Output, word for word, every line from the line with "The image size is (1507, 1079)." through the final line of the data below.

---- Records for this task

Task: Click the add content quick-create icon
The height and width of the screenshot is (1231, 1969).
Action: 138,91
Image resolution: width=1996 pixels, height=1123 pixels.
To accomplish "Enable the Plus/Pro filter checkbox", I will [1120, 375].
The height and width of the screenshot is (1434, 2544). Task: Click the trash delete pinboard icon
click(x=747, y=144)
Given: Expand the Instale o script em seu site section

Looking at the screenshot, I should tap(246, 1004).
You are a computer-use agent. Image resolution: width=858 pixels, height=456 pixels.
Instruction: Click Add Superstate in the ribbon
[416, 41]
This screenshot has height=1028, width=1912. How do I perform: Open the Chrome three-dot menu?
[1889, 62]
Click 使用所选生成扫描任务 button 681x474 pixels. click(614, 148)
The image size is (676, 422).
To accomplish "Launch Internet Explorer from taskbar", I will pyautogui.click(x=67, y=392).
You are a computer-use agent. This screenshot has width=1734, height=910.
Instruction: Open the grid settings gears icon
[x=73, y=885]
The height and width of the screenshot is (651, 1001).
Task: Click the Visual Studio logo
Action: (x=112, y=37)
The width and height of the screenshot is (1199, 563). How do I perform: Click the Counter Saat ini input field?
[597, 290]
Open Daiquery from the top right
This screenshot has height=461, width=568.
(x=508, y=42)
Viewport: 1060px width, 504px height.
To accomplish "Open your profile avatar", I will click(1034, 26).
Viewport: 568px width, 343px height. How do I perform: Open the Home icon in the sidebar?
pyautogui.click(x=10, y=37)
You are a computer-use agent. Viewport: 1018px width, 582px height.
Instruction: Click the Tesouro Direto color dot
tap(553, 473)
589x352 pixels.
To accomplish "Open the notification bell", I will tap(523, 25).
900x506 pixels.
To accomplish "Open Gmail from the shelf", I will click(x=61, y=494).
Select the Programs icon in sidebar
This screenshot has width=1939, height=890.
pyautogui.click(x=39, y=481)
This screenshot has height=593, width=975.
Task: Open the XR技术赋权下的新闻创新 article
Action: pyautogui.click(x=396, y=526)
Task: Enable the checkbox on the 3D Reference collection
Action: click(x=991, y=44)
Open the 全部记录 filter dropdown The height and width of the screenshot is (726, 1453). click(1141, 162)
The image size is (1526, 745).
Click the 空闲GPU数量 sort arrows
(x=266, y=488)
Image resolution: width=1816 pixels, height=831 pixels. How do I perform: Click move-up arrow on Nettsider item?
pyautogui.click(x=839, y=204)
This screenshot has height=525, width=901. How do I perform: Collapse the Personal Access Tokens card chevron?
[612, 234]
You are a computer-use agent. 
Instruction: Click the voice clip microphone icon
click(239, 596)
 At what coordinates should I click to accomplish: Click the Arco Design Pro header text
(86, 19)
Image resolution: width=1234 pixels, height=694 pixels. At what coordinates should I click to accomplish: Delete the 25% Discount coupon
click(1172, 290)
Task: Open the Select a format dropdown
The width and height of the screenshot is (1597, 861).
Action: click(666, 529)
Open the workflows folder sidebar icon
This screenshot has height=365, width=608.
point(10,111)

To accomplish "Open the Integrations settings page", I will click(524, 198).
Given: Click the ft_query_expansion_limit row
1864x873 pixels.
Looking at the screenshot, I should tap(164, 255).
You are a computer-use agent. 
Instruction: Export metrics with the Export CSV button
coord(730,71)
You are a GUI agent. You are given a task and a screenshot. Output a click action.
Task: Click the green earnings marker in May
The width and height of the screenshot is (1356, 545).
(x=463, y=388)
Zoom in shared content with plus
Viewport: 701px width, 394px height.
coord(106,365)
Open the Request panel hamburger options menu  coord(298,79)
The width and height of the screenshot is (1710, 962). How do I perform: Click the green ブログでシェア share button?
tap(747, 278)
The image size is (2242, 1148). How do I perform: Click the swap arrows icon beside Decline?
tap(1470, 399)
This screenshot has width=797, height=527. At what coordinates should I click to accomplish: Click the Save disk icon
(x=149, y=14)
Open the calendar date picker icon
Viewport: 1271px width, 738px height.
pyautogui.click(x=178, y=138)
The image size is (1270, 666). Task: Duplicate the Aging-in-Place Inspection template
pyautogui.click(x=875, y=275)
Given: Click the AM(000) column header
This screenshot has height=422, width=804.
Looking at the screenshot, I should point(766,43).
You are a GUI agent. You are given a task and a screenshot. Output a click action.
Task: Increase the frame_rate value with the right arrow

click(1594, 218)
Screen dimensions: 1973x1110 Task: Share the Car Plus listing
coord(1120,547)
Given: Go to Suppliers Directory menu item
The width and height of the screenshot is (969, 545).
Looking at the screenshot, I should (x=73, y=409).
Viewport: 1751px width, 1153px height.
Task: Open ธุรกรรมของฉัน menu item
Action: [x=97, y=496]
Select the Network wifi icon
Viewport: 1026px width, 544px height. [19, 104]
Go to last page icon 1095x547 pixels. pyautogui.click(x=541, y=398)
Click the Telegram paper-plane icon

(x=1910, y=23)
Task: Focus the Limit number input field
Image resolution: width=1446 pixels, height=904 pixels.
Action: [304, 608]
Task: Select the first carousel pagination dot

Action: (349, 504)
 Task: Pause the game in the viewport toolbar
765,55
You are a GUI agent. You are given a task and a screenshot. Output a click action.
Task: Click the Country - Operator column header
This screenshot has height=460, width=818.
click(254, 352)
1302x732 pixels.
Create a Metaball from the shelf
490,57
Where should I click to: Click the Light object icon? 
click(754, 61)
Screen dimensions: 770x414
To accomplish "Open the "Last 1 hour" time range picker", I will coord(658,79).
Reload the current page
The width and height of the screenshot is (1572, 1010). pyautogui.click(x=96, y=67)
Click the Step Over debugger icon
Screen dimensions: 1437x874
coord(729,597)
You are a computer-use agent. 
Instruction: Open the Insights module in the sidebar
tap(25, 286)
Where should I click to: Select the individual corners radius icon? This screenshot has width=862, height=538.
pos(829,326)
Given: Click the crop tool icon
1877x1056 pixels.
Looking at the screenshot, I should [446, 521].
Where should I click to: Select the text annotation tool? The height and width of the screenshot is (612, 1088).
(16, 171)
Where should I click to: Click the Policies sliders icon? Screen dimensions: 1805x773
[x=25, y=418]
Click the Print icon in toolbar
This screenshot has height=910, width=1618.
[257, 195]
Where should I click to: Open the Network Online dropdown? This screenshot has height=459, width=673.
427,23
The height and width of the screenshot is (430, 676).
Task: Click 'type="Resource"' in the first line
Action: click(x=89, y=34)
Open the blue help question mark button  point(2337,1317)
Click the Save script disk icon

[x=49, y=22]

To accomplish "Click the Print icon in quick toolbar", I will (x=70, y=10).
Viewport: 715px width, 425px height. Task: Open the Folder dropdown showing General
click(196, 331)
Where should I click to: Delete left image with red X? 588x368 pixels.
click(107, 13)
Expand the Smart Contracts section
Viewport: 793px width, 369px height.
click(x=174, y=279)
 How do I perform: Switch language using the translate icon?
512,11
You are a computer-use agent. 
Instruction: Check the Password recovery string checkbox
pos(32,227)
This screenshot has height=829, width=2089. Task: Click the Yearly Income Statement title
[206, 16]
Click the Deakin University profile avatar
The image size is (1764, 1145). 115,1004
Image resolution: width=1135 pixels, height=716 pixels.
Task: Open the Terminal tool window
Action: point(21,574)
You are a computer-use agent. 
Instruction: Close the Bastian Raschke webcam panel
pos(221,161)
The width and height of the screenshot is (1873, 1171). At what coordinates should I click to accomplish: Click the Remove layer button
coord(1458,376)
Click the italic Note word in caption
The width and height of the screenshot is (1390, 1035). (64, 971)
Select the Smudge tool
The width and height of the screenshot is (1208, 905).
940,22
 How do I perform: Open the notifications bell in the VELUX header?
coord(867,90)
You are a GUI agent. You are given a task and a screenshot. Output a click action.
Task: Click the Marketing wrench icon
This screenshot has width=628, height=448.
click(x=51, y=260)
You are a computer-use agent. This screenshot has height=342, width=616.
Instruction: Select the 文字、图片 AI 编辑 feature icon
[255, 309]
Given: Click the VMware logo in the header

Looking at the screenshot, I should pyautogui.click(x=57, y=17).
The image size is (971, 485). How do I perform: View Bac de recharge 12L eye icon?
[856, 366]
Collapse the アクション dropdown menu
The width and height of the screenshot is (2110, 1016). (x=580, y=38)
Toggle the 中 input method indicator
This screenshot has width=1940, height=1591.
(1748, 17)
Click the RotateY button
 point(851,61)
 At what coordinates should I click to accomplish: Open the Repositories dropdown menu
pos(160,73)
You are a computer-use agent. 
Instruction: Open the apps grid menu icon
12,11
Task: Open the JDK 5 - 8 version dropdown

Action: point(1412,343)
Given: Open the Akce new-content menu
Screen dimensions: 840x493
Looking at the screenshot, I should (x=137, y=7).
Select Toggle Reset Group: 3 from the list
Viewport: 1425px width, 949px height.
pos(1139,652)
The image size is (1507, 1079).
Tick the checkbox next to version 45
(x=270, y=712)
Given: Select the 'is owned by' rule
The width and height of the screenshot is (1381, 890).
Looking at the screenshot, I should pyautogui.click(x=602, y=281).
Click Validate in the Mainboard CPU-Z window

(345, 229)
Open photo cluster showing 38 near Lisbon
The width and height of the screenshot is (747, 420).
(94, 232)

--------

> Answer
The image size is (1507, 1079).
Tick the checkbox next to version 45
(x=270, y=712)
Given: Select the 'is owned by' rule
The width and height of the screenshot is (1381, 890).
Looking at the screenshot, I should pyautogui.click(x=602, y=281).
Click Validate in the Mainboard CPU-Z window

(345, 229)
Open photo cluster showing 38 near Lisbon
The width and height of the screenshot is (747, 420).
(94, 232)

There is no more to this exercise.